With the drive towards a more sustainable energy system, the perennial question facing utilities and retailers is how to incentive consumers to consider energy efficiency in their daily lives.
In-home displays, mobile and online apps and energy reports linked to bills, have all been tested with varying degrees of success. Building on the popularity of gaming and enabled by the rapid growth and capabilities of PC and mobile technologies, another option has emerged as a tool for consumer engagement - gamification.
Gamifying energy efficiency
Gamifying in the energy sector has been developing for several years but it is by no means mainstream and still something of a novelty.
With a call for innovative solutions for reducing energy consumption from the European Union (for its Horizon 2020 research programme), gamifying was an obvious option. It resulted in the EnerGAware project that has been designed to increase consumer understanding of energy efficiency. Consumption recorded by smart meters in consumers homes is gamified on mobile apps with the aim of reducing energy use.
“The idea was to prove that serious gaming works in this context,” says Ryan Granville, Project Head at French digital game developer FremenCorp, the company behind the formation of the initiative.
The target consumer group for the three-year project, commenced in February 2015, was social housing communities. Granville highlights that these were selected as they can have significant energy saving potential. They also offer the opportunity for fuel poverty reduction by improving understanding and engagement with energy efficiency.
Other participants in the project consortium have included UK energy provider EDF Energy, Spanish technology developer Advanticsys, the English social housing provider DCH and, as the academic partners, the University of Plymouth and the Polytechnic University of Catalonia.
The game that was developed is named EnergyCat. It features the central figure a smart cat as the ‘ruler’ of the home and providing commentary on what is happening as the game evolves. Players are able to freely customise their ‘home’ with appliances, furniture, insulation and decoration, with the focus on the energy impacts and they are assigned missions both within the home and those of neighbours.
“The aim is that players will want to play and to enjoy the game while learning from it,” says Granville, noting that the game development took about 18 months and it was in the players’ hands for a year.
Approximately 70 people participated in the project from a social housing scheme in Plymouth in southwest England, half as players and the other half comprising a control group. All of them also had smart meters and energy monitoring devices installed, with the data gathered primarily for project use but also available to interested players online.
Granville says the preliminary findings indicate that the people who played the game reduced their consumption over time relative to the control group, although the actual figures achieved and other points such as the sustainability of the savings were still under analysis (at time of writing, end March).
The intention is that as a fully developed game, EnergyCat will continue to be maintained and used by consumers. It is available as an app for download on the Android and Apple stores.

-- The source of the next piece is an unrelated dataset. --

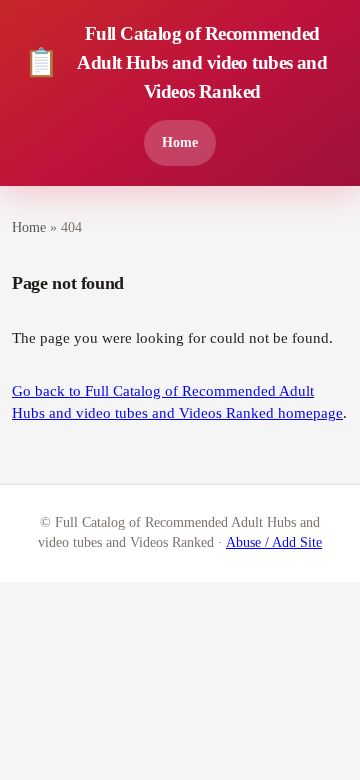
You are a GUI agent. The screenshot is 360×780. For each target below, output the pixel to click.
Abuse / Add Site (274, 542)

It also is intended to utilise the game code in the development of other games. One of these Granville mentions is Smartn, which has similarities to EnergyCat but is aimed to utilities or companies to offer to their customers in a branded format. For example, a utility could include its logo or an appliance manufacturer could incorporate their own products.
Another app is Ekosmart, which is being trialled with EDF in Montpellier in France. In this game, the degree of home customisation is limited compared to EnergyCat, but it is linked directly to the users’ Linky smart metering systems enabling them to visualise the impacts on their energy consumption on a weekly basis. The game also includes a neighbourhood level approach with management of multiple homes at the same time.

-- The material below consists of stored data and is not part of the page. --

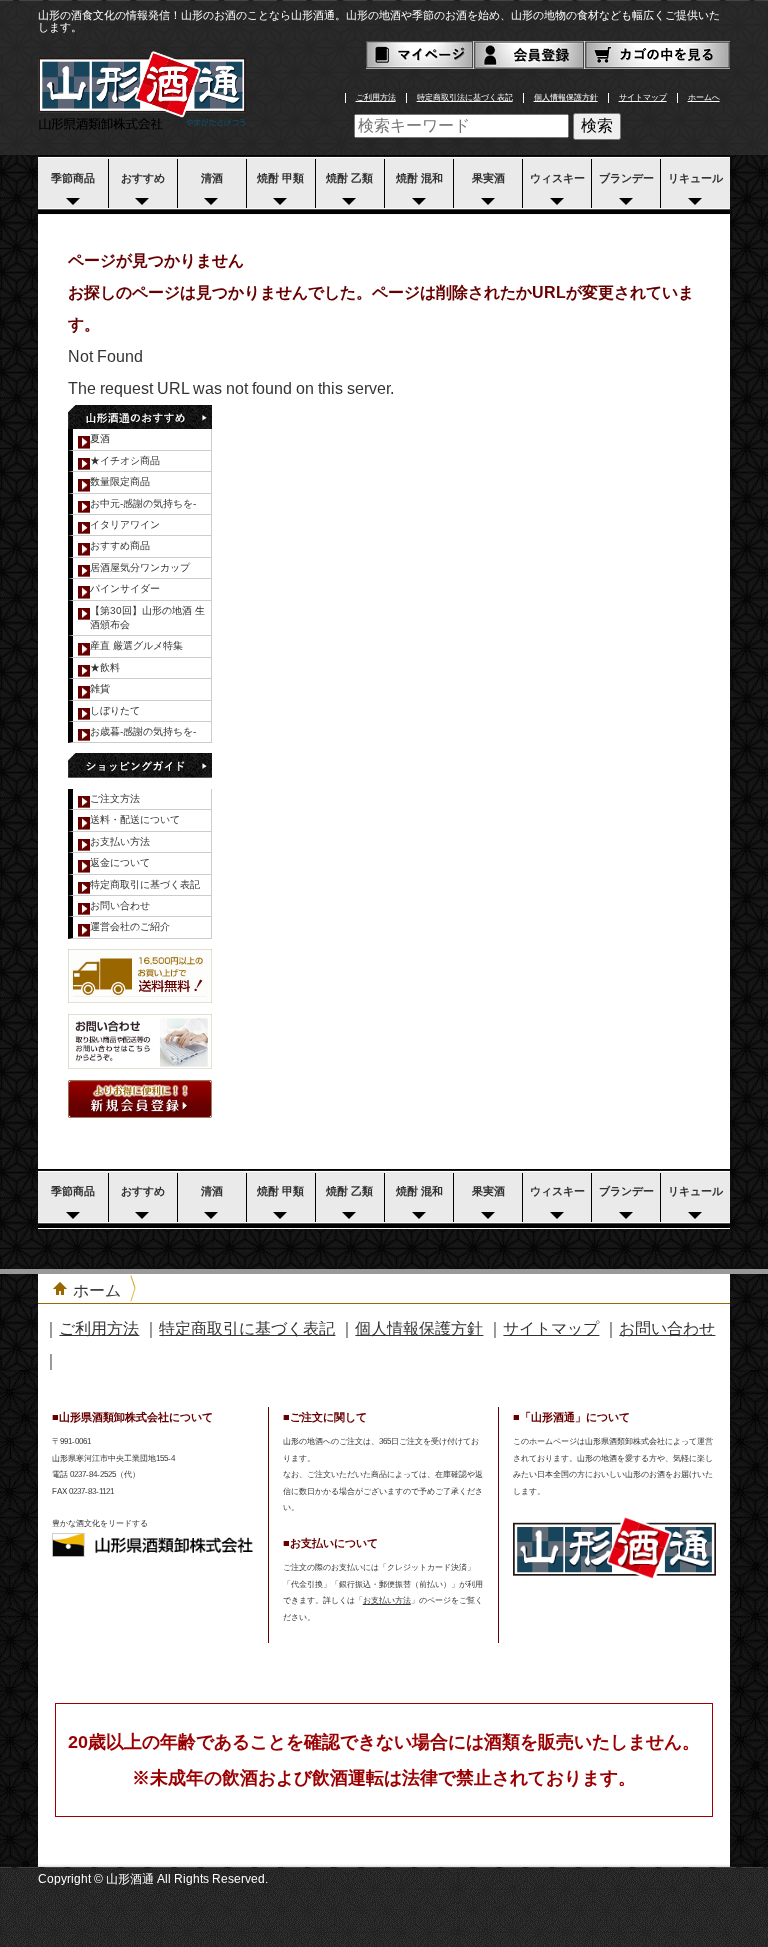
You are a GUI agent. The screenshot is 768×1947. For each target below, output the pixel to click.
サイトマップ (643, 97)
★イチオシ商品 (125, 460)
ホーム (97, 1290)
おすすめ (143, 178)
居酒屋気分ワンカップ (140, 567)
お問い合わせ (120, 905)
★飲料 (105, 667)
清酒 (212, 178)
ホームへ (704, 97)
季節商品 (73, 178)
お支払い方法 (120, 841)
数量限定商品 (120, 481)
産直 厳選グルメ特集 (136, 645)
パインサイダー (125, 588)
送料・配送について (135, 819)
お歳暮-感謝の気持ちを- (143, 731)
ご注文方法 (115, 798)
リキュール (695, 178)
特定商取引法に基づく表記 (465, 97)
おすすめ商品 (120, 545)
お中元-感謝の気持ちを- (143, 503)
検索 (597, 125)
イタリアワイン (125, 524)
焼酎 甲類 (280, 178)
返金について (120, 862)
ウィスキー (557, 178)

“Ekosmart is for all consumers from all backgrounds,” Granville says. “We believe there is potential to bring energy games to a wide audience of people in countries around the world.”
EnerGAware isn’t the only H2020 project developing gaming. Another is the ENTROPY project, in which gaming forms part of an “ecosystem” to engage consumers with their energy use and motivate behavioural change.
Gaming is also being applied in the water sector, with an example being the smartH2O project demonstrating its use in achieving water saving.
Among the findings from EnerGAware, Granville says the most important is the need to engage players with the game as early as possible in the development phase.
“One might think they understand what consumers want but it is essential to have a prototype that can be tested for feedback to adapt and refine it.”
This also can be important for user friendliness, as in the case with EnerGAware for consumers who weren’t familiar with gaming.
“We had to make corrections so that the community could understand EnergyCat. Games take a lot of trialling and adaptation to get right.”